@albymana I’m three years or so in to my adventure of exploring HiFi as a hobby/passion. I got intrigued listening to a friend’s system who I think had seven sets of speakers set up in one room; he was only playing two of them, but I couldn’t tell which ones —they had all disappeared! The only thing in the room was the sound of the music. I thought, I want that! I agree with the advice of several before me.
After acquiring several sets of used speakers myself now, along with both tube and solid state preamps and amps, when I’m listening, I find the source is the most important.
Another way of putting it:
1. You’re listening to music, but you’re hearing the room.
Take away: Fit the speakers to the room and treat the room as necessary. This step assumes you have enough power in your amp to power your speakers. I would consider getting an integrated (amp+preamp) for the synergy & simplicity at this point.

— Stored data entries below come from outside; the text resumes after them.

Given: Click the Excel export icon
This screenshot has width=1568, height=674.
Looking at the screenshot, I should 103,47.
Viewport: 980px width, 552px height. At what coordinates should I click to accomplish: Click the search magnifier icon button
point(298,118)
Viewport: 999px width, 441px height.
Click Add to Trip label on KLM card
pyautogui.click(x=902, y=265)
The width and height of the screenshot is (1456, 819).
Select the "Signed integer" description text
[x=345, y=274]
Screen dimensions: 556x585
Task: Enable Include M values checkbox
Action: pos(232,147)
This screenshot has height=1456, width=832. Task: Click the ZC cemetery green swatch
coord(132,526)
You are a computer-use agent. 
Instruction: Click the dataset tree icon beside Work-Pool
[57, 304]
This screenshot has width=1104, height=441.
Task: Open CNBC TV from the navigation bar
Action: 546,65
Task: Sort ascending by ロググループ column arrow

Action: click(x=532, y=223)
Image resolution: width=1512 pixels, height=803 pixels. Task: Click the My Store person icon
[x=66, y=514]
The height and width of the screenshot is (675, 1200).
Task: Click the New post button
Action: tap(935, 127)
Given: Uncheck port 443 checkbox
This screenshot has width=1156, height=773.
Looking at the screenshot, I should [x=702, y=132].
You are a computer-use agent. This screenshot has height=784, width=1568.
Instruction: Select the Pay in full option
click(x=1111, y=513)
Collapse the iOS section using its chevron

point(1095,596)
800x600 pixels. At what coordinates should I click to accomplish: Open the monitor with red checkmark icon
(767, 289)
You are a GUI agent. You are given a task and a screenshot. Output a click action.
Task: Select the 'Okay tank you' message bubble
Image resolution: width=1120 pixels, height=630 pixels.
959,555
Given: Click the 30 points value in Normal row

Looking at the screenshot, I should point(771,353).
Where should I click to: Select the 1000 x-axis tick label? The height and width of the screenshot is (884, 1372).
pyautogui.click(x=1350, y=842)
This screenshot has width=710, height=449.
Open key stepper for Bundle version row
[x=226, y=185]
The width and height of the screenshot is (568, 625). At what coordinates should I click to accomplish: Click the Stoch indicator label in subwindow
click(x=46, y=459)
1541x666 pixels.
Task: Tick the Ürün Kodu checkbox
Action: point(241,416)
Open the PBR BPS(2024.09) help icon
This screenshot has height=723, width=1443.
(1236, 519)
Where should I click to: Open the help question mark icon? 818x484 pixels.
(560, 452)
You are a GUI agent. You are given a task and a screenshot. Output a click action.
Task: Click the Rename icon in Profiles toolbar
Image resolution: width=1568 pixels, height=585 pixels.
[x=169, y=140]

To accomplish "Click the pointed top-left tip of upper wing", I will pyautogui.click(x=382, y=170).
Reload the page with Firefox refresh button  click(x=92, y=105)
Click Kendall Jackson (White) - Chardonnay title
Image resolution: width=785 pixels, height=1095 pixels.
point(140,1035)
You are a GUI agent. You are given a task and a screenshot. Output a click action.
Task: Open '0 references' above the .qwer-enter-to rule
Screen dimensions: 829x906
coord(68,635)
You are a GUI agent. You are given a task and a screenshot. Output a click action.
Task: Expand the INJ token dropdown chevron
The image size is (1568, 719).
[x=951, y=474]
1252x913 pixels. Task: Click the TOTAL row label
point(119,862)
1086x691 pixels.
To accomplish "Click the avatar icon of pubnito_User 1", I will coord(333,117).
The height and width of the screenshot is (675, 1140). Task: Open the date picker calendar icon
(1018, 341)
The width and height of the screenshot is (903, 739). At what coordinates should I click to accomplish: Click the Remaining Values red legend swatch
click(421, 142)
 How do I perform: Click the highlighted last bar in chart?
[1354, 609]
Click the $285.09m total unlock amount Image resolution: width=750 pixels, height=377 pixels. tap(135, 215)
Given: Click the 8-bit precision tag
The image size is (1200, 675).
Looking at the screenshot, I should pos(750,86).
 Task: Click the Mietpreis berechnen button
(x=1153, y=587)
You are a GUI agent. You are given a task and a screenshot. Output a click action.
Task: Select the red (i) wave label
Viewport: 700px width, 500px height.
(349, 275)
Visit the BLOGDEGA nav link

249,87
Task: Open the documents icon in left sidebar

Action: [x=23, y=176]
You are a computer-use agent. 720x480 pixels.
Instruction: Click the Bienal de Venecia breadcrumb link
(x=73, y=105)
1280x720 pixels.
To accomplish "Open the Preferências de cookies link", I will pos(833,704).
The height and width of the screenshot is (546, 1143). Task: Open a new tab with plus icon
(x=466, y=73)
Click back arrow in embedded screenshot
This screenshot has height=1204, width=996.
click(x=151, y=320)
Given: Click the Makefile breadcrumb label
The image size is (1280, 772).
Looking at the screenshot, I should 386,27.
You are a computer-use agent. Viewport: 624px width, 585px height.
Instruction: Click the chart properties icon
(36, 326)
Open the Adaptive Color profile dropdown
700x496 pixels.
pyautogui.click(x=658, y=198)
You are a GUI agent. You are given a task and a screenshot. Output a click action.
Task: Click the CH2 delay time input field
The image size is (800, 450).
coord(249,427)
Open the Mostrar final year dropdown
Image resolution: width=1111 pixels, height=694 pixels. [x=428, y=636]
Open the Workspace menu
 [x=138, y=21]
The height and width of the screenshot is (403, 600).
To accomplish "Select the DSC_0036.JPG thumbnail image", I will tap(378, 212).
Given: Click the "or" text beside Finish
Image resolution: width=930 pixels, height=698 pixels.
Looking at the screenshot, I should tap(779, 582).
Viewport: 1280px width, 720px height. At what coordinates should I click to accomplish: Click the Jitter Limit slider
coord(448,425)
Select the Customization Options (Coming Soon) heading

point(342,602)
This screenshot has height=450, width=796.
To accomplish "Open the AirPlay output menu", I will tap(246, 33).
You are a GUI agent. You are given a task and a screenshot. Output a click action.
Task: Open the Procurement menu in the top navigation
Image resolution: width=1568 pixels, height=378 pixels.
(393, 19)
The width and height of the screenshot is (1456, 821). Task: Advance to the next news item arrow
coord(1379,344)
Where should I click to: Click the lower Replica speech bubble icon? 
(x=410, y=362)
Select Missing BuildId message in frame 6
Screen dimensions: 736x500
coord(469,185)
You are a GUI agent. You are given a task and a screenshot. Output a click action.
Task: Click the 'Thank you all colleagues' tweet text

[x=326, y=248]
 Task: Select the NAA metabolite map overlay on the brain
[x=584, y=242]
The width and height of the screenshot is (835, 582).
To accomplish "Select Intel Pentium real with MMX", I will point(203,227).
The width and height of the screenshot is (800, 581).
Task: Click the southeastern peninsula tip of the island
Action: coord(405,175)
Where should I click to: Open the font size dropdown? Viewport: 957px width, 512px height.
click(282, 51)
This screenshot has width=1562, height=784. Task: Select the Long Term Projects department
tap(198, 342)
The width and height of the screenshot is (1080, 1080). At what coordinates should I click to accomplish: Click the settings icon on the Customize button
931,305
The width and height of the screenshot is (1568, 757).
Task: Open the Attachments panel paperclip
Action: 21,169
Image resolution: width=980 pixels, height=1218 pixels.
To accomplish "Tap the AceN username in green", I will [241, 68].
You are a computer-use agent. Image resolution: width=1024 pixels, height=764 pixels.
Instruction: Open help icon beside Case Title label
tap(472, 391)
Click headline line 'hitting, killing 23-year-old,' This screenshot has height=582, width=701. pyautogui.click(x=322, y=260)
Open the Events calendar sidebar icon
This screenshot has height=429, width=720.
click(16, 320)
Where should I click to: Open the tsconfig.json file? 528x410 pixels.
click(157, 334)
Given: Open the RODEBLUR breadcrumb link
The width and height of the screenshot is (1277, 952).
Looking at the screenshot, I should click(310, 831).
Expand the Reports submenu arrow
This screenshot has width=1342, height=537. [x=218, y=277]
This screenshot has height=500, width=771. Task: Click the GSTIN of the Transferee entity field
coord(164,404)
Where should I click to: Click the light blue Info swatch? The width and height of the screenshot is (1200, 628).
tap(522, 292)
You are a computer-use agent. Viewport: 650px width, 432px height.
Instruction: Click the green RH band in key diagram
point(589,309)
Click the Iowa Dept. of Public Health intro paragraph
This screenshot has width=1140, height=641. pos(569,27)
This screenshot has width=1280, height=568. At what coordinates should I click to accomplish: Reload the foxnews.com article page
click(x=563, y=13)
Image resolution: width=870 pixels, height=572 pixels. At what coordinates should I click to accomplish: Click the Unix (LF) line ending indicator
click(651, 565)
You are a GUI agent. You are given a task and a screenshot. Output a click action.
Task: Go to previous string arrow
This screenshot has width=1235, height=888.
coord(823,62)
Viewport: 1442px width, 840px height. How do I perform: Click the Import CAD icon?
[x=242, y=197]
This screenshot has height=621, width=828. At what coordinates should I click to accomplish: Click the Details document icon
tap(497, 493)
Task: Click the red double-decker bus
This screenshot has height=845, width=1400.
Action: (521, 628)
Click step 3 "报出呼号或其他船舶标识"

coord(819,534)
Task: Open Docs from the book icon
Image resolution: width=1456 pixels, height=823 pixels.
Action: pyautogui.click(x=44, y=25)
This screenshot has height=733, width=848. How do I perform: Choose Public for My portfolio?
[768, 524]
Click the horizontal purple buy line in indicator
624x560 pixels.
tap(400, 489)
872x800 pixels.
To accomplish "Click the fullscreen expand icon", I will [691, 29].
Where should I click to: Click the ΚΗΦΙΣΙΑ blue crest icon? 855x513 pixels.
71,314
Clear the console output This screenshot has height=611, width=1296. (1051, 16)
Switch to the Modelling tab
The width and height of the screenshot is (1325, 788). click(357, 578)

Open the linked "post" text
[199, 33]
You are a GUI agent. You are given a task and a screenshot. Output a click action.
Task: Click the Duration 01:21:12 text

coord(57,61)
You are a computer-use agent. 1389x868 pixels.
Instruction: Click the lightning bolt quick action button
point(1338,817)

2. Secure the highest quality source you can procure, after deciding digital or analog. If digital, spend/select the DAC. Might want to keep DAC separate, or buy higher end item in which DAC function is integrated. If analog, don’t skimp on the phono stage. I wouldn’t advise doing both at once.
Takeaway: You can’t make a poor signal sound better with a bigger amp; better sound depends upon removing noise and distortion, the task begins at the source.
3. Enjoy and experiment. Upgrade cables. Try different speakers (once you know your room). Try separates for amplification and/or DAC functions. Upgrade the power supplies if some of your components use bricks or switching power supplies.
Takeaway: The only person you have to please is yourself. (per Andrew Robinson)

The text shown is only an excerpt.